§ WHAT YOU HAVE TO DO
Can you copy out, word for word, everything from the line containing "Toggle toolbar with" down to the line containing "(x=112, y=286)", with both of those lines included?

§ EXTRACTED RECORDS
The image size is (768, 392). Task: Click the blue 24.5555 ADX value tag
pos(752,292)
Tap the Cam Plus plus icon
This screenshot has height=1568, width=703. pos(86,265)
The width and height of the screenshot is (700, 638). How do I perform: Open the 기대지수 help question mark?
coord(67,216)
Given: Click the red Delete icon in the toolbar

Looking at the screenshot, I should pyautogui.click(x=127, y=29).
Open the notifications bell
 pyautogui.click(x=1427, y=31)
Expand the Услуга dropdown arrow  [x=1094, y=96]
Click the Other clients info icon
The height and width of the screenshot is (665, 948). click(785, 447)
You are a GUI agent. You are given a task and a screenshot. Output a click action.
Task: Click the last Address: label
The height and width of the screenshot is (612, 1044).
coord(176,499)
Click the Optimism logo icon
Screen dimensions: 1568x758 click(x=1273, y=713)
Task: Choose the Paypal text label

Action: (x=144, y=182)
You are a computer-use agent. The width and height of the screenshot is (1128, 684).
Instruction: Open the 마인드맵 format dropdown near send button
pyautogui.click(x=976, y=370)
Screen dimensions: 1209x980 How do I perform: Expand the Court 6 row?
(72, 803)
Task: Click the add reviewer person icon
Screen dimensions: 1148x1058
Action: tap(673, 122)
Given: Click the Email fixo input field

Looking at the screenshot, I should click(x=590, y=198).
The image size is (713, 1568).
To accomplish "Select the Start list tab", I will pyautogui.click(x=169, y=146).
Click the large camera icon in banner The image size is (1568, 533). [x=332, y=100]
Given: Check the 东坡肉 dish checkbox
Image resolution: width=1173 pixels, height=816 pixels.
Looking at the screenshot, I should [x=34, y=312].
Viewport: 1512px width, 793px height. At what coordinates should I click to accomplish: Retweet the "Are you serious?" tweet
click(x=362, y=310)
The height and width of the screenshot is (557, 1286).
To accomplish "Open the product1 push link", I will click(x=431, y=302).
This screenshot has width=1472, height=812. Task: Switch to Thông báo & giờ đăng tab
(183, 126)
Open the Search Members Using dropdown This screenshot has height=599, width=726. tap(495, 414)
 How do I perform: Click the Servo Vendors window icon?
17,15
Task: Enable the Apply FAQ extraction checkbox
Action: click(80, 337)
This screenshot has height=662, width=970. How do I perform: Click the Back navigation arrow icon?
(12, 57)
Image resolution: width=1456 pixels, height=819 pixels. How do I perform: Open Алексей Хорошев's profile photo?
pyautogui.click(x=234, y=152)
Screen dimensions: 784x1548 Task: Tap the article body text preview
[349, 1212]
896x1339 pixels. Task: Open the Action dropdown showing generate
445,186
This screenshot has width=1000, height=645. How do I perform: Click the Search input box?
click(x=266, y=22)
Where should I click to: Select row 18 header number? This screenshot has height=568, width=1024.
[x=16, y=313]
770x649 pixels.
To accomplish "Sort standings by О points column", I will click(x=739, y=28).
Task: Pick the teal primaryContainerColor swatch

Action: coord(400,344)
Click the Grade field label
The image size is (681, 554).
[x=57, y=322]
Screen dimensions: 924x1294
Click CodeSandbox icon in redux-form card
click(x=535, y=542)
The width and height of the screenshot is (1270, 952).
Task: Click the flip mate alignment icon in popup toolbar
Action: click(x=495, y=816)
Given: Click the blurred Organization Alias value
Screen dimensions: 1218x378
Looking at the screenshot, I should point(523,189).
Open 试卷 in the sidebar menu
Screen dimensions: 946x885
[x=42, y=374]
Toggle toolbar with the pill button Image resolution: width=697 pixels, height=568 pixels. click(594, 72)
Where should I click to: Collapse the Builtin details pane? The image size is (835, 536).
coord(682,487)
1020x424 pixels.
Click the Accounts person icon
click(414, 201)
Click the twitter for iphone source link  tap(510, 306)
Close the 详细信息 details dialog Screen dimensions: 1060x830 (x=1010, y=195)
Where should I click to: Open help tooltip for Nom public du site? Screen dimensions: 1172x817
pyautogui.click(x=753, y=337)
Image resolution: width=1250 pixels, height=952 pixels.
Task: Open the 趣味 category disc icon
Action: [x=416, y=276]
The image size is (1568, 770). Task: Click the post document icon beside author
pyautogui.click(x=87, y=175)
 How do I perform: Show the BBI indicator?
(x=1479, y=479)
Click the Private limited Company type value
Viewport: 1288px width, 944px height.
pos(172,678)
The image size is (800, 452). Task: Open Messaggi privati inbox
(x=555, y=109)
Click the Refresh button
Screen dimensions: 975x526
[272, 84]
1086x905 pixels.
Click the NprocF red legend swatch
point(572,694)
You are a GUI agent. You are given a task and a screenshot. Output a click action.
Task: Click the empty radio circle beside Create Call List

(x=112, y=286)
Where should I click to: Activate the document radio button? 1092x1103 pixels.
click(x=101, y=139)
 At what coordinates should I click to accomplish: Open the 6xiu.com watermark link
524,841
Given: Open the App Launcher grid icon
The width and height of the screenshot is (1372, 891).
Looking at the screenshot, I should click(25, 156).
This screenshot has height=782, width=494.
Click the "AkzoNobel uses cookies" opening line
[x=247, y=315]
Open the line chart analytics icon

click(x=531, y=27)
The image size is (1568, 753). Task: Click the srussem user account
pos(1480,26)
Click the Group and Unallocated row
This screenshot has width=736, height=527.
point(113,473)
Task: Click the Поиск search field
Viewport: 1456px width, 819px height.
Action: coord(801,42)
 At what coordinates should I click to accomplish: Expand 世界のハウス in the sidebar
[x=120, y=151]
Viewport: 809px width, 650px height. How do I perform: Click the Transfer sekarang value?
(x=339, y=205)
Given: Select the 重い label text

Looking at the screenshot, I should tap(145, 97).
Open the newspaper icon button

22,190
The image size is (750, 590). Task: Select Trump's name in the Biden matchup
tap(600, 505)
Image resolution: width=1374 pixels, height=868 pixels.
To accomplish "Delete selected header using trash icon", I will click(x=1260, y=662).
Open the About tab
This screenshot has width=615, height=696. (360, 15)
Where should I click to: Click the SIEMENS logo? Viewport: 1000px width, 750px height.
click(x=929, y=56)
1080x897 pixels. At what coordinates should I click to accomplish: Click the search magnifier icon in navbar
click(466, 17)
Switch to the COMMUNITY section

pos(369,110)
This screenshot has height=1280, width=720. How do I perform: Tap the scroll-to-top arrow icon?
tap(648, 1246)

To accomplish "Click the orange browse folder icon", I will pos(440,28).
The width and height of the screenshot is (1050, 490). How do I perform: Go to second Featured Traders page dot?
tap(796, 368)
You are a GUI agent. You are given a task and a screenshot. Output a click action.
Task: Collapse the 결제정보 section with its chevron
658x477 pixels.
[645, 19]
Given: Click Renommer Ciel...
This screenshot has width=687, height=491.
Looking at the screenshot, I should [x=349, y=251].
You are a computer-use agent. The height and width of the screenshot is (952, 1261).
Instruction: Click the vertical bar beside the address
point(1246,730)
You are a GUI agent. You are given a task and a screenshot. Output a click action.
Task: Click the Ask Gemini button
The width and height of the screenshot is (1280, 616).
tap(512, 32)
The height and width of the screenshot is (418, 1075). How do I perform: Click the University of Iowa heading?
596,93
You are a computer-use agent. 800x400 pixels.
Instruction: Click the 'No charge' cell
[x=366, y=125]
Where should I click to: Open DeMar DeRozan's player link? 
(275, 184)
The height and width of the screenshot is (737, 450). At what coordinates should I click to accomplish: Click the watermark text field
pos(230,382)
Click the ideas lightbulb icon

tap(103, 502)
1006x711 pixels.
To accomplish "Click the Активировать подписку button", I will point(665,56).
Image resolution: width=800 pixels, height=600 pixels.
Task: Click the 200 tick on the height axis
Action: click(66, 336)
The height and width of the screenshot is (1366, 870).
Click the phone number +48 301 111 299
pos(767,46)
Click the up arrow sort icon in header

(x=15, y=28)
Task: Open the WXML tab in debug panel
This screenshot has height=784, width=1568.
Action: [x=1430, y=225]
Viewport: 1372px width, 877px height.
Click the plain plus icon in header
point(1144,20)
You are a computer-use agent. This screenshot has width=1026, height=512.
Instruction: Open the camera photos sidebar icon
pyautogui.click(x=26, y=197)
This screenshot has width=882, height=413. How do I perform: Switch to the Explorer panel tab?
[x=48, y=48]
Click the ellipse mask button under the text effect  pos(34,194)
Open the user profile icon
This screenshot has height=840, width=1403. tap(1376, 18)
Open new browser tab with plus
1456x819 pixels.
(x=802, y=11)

§ RESPONSE
Toggle toolbar with the pill button Image resolution: width=697 pixels, height=568 pixels. click(594, 72)
Where should I click to: Collapse the Builtin details pane? The image size is (835, 536).
coord(682,487)
1020x424 pixels.
Click the Accounts person icon
click(414, 201)
Click the twitter for iphone source link  tap(510, 306)
Close the 详细信息 details dialog Screen dimensions: 1060x830 (x=1010, y=195)
Where should I click to: Open help tooltip for Nom public du site? Screen dimensions: 1172x817
pyautogui.click(x=753, y=337)
Image resolution: width=1250 pixels, height=952 pixels.
Task: Open the 趣味 category disc icon
Action: [x=416, y=276]
The image size is (1568, 770). Task: Click the post document icon beside author
pyautogui.click(x=87, y=175)
 How do I perform: Show the BBI indicator?
(x=1479, y=479)
Click the Private limited Company type value
Viewport: 1288px width, 944px height.
pos(172,678)
The image size is (800, 452). Task: Open Messaggi privati inbox
(x=555, y=109)
Click the Refresh button
Screen dimensions: 975x526
[272, 84]
1086x905 pixels.
Click the NprocF red legend swatch
point(572,694)
You are a GUI agent. You are given a task and a screenshot. Output a click action.
Task: Click the empty radio circle beside Create Call List

(x=112, y=286)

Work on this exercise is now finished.